I’ve been warning for many years (including less than two weeks ago) that it would be a big mistake to have a “grand bargain” budget deal that includes tax increases.
This is not because of math. It is possible, of course, to have an acceptable budget agreement that includes tax increases.
But only in theory. In reality, we have gobs of evidence (even from the New York Times, albeit inadvertently) that budget deals with higher taxes don’t work.
The reason is that politicians can’t resist the temptation to increase spending whenever they think more tax revenue might be available.
In other words, Milton Friedman was right when he warned that “History shows that over a long period of time government will spend whatever the tax system raises plus as much more as it can get away with.”
Unfortunately, some people don’t understand history. Or they don’t care.
For instance, Fareed Zakaria argues in the Washington Post that politicians should impose a value-added tax. Here are some excerpts.

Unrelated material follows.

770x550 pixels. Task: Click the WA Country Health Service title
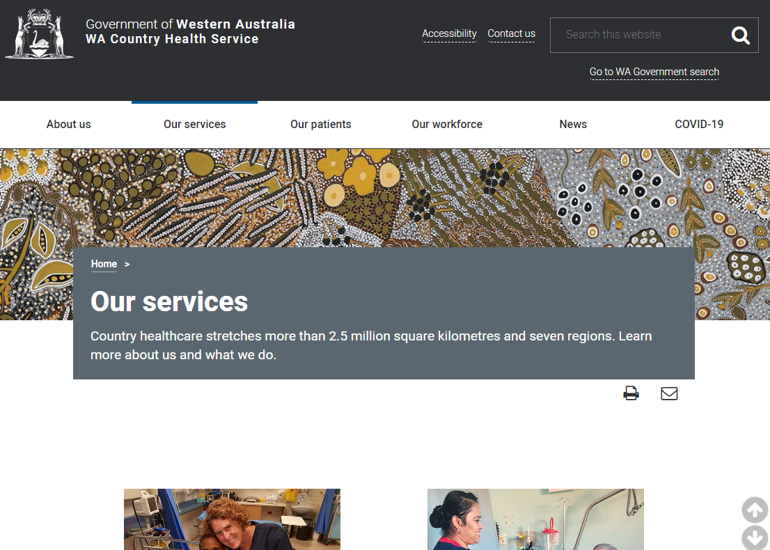[172, 39]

Total debt is now more than $33 trillion, the deficit is over 7 percent of gross domestic product, and this year’s net interest payment on the debt will probably be over $650 billion… For almost a generation, policymakers have been able to avoid seriously confronting deficits… Fortunately, there is a simple solution staring us in the face… Adopt a national sales tax, like every other advanced economy in the world. …According to the Congressional Budget Office, a broad 5 percent tax of this kind could raise $3 trillion over the next decade… On average, European Union countries get roughly 20 percent of their tax revenue from a VAT; the United States is getting zero. …It is time for the United States to join more than 160 other countries with a value-added tax and ask all Americans to chip in to set the country on a firmer fiscal path for decades.
Zakaria’s numbers are accurate. A VAT would raise a lot of money, as predicted by the CBO. And European nations generate a lot of VAT revenue.

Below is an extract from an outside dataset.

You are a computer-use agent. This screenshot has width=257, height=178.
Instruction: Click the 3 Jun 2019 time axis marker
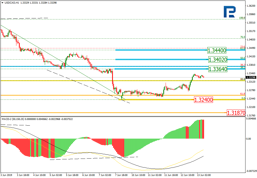click(x=6, y=175)
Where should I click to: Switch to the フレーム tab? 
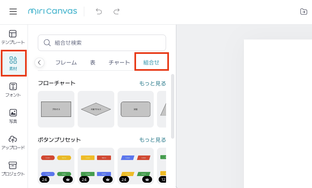click(x=66, y=63)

But what about his analysis? Is Zakaria correct that a VAT would put America on “a firmer fiscal path”?
Since he cites Europe, let’s look at the evidence. I did this back in 2012, looking at the nations in Western Europe that are most similar to the United States, and comparing tax and debt levels both before and after value-added taxes.
And I did the same thing in 2016. In both cases, I used five-year averages to ensure that the numbers were not misleading because of the business cycle or anything else that might produce quirky data for a year or two.
In both cases, I found that politicians imposed massive tax increases, with VATs playing a big role. But I also discovered that politicians spent even more money (just as Friedman predicted), so the net result was more red ink.
Let’s now update that research.
We’ll start with this chart, which shows yet again that there has been a massive increase in tax revenue in Western European nations over the past five-plus decades.
If Zakaria and other pro-tax increase people are right, all that new revenue should have produced “a firmer fiscal path” of less debt.
Our second chart shows that government debt in the late 1960s averaged about 45 percent of GDP in Western Europe.
So what actually happened?
Did debt get paid off? Did debt get reduced? Was Western Europe put on “a firmer fiscal path”?
Of course not
As shown in our final chart, debt levels in the past five-plus decades have doubled to nearly 90 percent of GDP.
By the way, I’m mixing and matching data from several sources, so I’m sure that the numbers from the late 1960s are not a perfect match for the IMF numbers I used for 1919-2023.
That being said, there’s no arguing with the core finding. Massive revenue increases resulted in much higher levels of red ink because politicians increased the burden of government spending even faster.
Needless to say, analysis from “public choice” tells us that the same thing would happen in the United States.